Neutralization assays
The neutralization activity of the mAbs HK24 and HK44 against CSFV was tested via an immunofluorescence assay as described previously (54). Briefly, PK-15 cells were grown to 30-40% confluence in complete DMEM containing 10% FBS on 96-well plates at 37°C in 5% CO2. Antibodies (150 μg/ml) were diluted two-fold in DMEM in a series and mixed 1:1 with 100 TCID50 CSFV, and the mixtures were incubated at 37°C for 1 h. After incubation, 100 μl of the antibody-virus mixture was added into the wells of the 96-well plates to infect the PK-15 cells for 2 h. Uninfected cells and virus-infected cells acted as positive and negative controls, respectively. After 2 h of incubation, the supernatants were aspirated, and the cells were washed three times with PBS. Next, 200 μl of fresh medium was added, and the cells were incubated at 37°C for 72 h. Subsequently, the cells were fixed with 80% cold acetone at -20°C overnight. The next day, the cells were washed and incubated with porcine CSFV-positive serum (1:100 dilution in PBS containing 10% FBS) at 37°C for 2 h. After being washed three times with PBS, FITC-labelled goat anti-pig IgG (Sigma-Aldrich, America) was added into each well, and the plates were incubated at 37°C for 0.5 h (55). Images were obtained using fluorescence microscopy (Olympus BX51).
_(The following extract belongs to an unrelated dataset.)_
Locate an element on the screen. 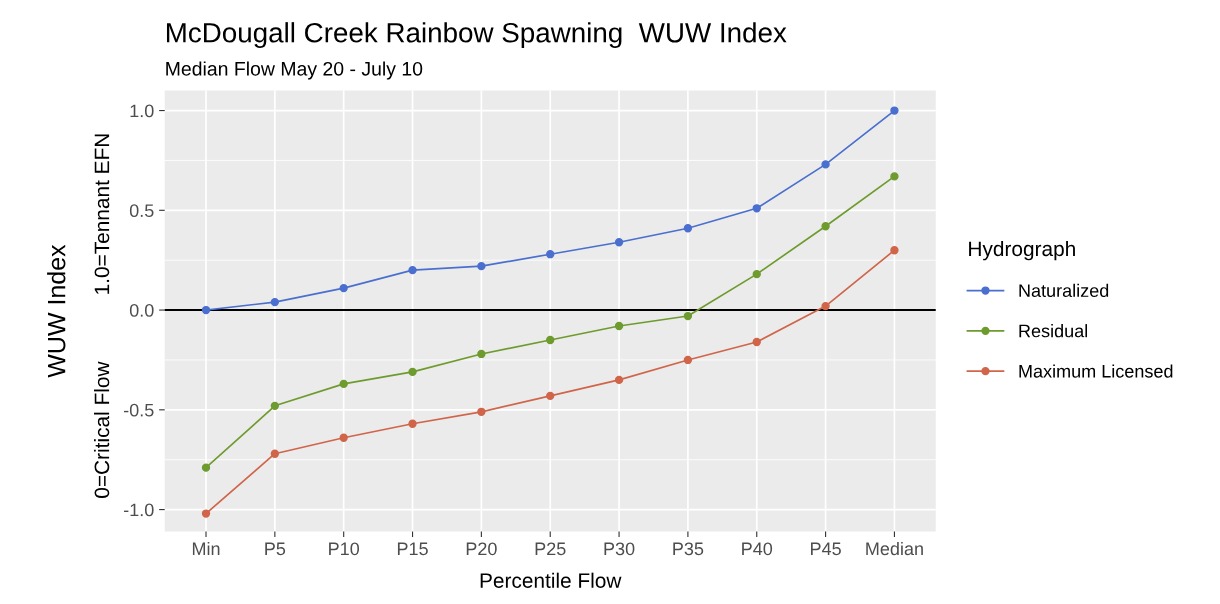 The image size is (1220, 604). y-axis-title: WUW Index is located at coordinates (56, 311).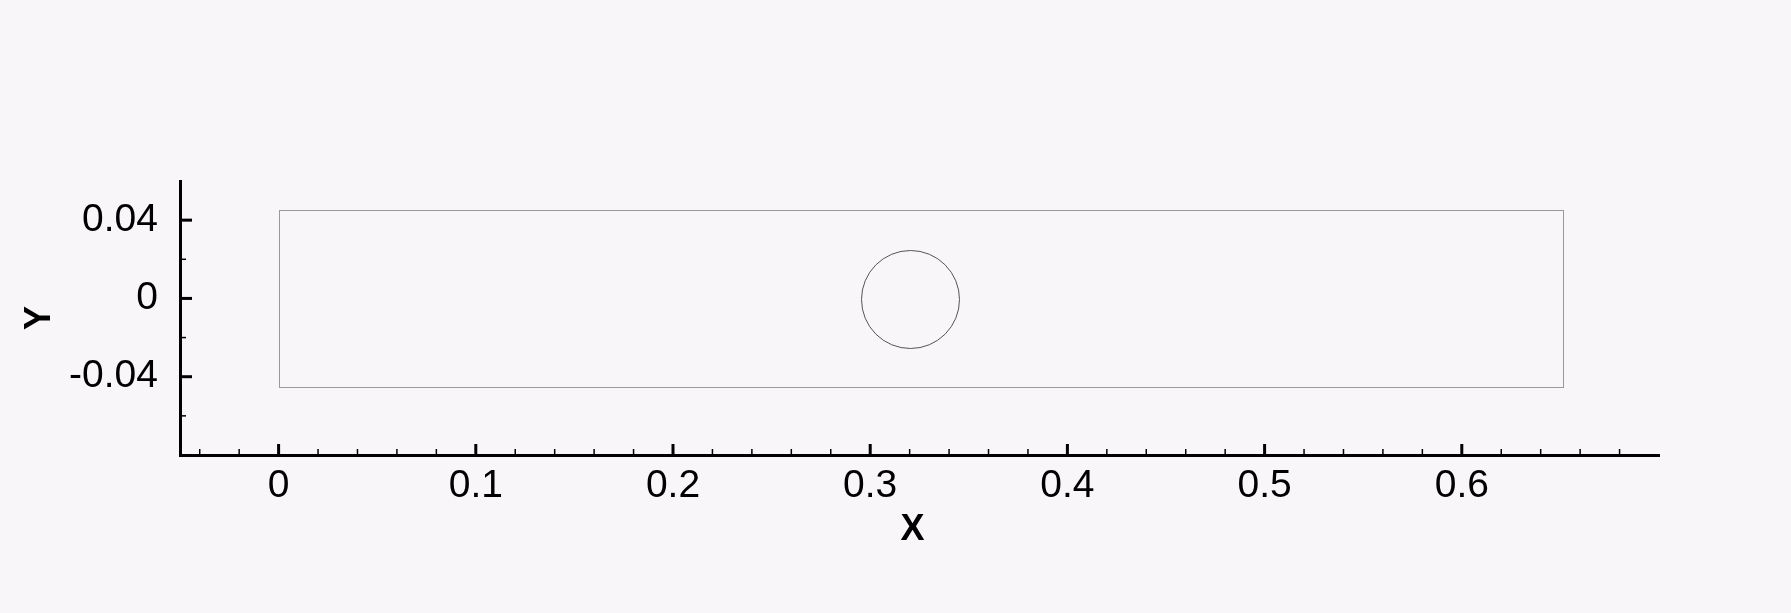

Quantification of CSFV RNA
Quantitative RT-PCR (qRT-PCR) was performed to examine CSFV in PK-15 cells. Total RNA was extracted from the uninfected and virus-infected cells using TRIzol (Tiangen, Beijing, China), according to the manufacturer’s instructions. Reverse transcription reactions were performed using the FastKing RT Kit (Tiangen, Beijing, China) to synthetize cDNA, and qRT-PCR was performed on a Bio-RadiQ5 instrument (BioRad, USA) with SuperReal PreMix Plus (Tiangen, Beijing, China). A standard curve was simultaneously created to calculate the viral load in each sample.
Statistical analysis
All data presented in the figures are expressed as the mean ± SD from at least three independent experiments. When the data from the neutralization assays were analysed, the antibody concentrations were transformed to log10, and the IC50 was calculated using GraphPad Prism software 7.0 (La Jolla, CA, America) with the equation for dose response (variable slope). P < 0.05 was considered statistically significant.
Conflict of Interest
The authors declare that they have no competing interests.
Ethical Approval
Not applicable.
Acknowledgements
We would like to thank Xue Chen for technical assistance. This study was financially supported by a grant from the Special Funds for Cultivation and Breeding of New Transgenic Organisms (No. 2016ZX08006003), the Program for JLU Science and Technology Innovative Research Team (2017TD-28), the Program for Changjiang Scholars and Innovative Research Team in University in China (No. IRT16R32), the Fundamental Research Funds for the central Universities, the Jilin Province Science and Technology Development Projects (No. 20150204077NY) and the National Natural Science Foundation of China (No. 31772747).